Scan the material and copy every line in which "section" appears.

-----

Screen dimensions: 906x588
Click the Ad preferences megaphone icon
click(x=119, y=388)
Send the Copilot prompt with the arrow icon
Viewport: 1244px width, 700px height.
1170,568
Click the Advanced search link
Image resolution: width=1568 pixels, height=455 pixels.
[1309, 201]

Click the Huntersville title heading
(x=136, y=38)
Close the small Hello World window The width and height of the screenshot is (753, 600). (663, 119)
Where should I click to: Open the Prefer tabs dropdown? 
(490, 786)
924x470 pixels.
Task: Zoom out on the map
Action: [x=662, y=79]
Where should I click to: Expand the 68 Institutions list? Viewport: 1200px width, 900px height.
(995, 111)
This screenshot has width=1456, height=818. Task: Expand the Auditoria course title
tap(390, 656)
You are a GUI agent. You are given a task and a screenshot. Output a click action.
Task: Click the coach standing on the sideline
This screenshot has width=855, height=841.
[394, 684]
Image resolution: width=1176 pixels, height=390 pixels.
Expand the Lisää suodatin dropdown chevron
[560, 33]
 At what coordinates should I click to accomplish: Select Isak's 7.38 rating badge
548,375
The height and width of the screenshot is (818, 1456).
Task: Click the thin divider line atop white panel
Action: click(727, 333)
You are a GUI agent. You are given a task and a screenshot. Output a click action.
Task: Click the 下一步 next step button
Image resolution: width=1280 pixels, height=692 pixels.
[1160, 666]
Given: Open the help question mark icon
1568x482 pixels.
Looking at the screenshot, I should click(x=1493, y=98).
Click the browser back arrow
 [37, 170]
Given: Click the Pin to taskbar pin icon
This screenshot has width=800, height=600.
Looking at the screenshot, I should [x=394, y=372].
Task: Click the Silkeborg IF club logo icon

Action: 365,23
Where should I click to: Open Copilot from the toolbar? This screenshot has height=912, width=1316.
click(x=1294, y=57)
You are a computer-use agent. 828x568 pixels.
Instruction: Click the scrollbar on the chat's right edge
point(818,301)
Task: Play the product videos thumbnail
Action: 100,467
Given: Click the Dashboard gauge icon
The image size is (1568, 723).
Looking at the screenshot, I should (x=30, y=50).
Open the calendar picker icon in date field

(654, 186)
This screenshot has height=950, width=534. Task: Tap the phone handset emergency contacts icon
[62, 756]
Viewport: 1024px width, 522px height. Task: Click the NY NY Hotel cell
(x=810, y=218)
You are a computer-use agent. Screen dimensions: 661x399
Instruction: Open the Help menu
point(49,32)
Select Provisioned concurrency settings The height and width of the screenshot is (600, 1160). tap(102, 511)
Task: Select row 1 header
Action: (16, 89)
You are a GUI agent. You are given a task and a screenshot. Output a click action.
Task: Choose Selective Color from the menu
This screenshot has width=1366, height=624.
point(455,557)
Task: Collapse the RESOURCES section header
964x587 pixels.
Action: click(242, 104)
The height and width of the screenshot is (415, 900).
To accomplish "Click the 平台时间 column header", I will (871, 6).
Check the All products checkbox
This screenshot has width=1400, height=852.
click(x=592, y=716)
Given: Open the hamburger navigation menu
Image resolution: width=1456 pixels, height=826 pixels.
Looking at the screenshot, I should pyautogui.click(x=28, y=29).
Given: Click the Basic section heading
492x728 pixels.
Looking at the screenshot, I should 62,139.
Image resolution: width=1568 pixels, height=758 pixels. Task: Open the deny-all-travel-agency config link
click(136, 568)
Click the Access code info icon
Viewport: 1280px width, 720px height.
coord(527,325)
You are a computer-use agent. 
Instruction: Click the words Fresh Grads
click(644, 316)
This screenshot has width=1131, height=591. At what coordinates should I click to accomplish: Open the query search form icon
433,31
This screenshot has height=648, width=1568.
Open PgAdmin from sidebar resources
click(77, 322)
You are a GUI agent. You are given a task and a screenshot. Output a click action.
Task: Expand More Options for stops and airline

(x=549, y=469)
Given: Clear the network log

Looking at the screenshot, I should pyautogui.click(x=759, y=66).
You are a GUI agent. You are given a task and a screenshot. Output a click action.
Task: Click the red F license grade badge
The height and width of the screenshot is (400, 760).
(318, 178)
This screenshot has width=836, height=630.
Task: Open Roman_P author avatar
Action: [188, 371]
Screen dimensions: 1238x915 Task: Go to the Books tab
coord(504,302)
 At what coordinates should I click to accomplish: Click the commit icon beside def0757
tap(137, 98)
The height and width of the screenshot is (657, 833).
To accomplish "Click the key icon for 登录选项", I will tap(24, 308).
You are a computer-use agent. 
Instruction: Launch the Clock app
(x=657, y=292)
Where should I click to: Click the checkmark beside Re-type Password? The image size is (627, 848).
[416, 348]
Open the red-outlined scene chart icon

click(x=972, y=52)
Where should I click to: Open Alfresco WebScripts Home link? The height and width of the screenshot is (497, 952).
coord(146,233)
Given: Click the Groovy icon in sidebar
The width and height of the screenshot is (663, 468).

-----

Answer box:
Task: Collapse the RESOURCES section header
Given: Click the Basic section heading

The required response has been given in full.